Верещагин не согласился с тем, что пуговица – частность. Поскольку она имеет форму, цвет и консистенцию, то является отдельной обособленной вселенной и совершенствование ее красоты путем более гармоничного, то есть более кристаллического, расположения отдельных ее частностей нельзя рассматривать как грех перед соседними вселенными.
«Не стану я натирать ее суконкой, – сказал Красильников. – Она и так красивая».
Пуговица, о которой спорим, действительно производила хорошее впечатление. Вообще-то она была оранжевой, но иногда отблескивала зеленым, особенно при взгляде искоса, при долгом же рассматривании краем глаза можно было разглядеть вспыхивающие внутри ее багровые пятна, – казалось, пуговица сейчас лопнет и из нее вытечет что-то вроде магмы.
Пуговиц у Красильникова было много. Он увлекся их красотой еще в юности и за многие десятилетия собрал замечательную коллекцию, в которой имелись такие уникальные экземпляры, как, например, золотая пуговица от кальсон великого французского писателя Бальзака или латунная пуговица с мундира рейхсмаршала Кейтеля, оторвавшаяся в тот момент, когда Гитлер тряс его за грудки, узнав о поражении под Сталинградом. Эту пуговицу Красильников недавно выменял на полутораметровую с тридцатью четырьмя вкладышами матрешку у одного молодого западногерманского саксофониста, отец которого был то ли адъютантом при Гитлере, то ли стенографистом рейхсканцелярии, или еще кем-то и лично присутствовал при тряске Кейтеля. Всего у Красильникова было около шести с половиной тысяч замечательных пуговиц, некоторые из которых он пришивал на видных местах своей квартиры, предварительно приклеив к стене комочек бархата или другой толстой ткани.

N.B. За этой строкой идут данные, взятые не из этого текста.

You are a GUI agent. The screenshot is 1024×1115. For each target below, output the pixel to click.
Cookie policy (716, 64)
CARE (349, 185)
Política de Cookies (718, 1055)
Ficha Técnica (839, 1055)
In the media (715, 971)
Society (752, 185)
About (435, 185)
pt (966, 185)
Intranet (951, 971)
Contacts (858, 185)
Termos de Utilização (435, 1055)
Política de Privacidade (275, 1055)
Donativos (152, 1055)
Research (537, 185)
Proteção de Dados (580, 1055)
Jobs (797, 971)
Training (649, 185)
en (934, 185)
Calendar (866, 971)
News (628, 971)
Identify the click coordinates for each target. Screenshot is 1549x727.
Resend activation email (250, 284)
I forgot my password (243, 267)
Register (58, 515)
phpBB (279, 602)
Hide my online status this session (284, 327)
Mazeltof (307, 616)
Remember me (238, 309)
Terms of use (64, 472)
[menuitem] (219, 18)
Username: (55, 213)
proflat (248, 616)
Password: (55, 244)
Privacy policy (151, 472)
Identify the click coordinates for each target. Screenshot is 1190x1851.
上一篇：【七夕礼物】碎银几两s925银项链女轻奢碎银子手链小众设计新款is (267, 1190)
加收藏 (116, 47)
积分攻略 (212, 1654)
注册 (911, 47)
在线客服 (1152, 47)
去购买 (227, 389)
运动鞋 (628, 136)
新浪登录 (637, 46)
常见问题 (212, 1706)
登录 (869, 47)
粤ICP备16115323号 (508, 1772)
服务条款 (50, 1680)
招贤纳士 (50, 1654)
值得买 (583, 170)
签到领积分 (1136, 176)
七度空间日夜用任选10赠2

Впоследствии Верещагин превзошел своего учителя: к сорока шести годам он собрал коллекцию гвоздей, не имеющую себе равных в мире – самый большой гвоздь коллекции весил одиннадцать килограммов, а самый маленький можно было разглядеть только под микроскопом – такие гвозди применяются генетиками-экспериментаторами, когда им нужно прибить к клеточной хромосоме какой-нибудь лишний ген в целях дальнейшего научного развития.
Но все это потом. Целых четверть века понадобилось Верещагину, чтоб собрать такую замечательную коллекцию. В настоящий момент он обладал всего лишь одним гвоздем, найденным в грязи, со шляпкой в виде океанской черепахи, а Красильников – шестью с половиной тысячами пуговиц и одну из них пришивал к медвежьей морде. «Не стану я натирать ее суконкой, – сказал он и, встав с медвежьей шкуры, пошел к зеркалу, где несколько секунд удивленно рассматривал свое отражение. – Оказывается, я в трусах, – сообщил он Верещагину и, вынув из ящика письменного стола желтый спортивный костюм, ловко натянул его на себя. – Совсем другое дело! – сказал он улыбаясь в зеркало и гладя свои бедра, ляжки и живот. – Когда ты умный и талантливый, то очень хочется себя любить. Вам хочется себя любить, Верещагин?» – спросил он.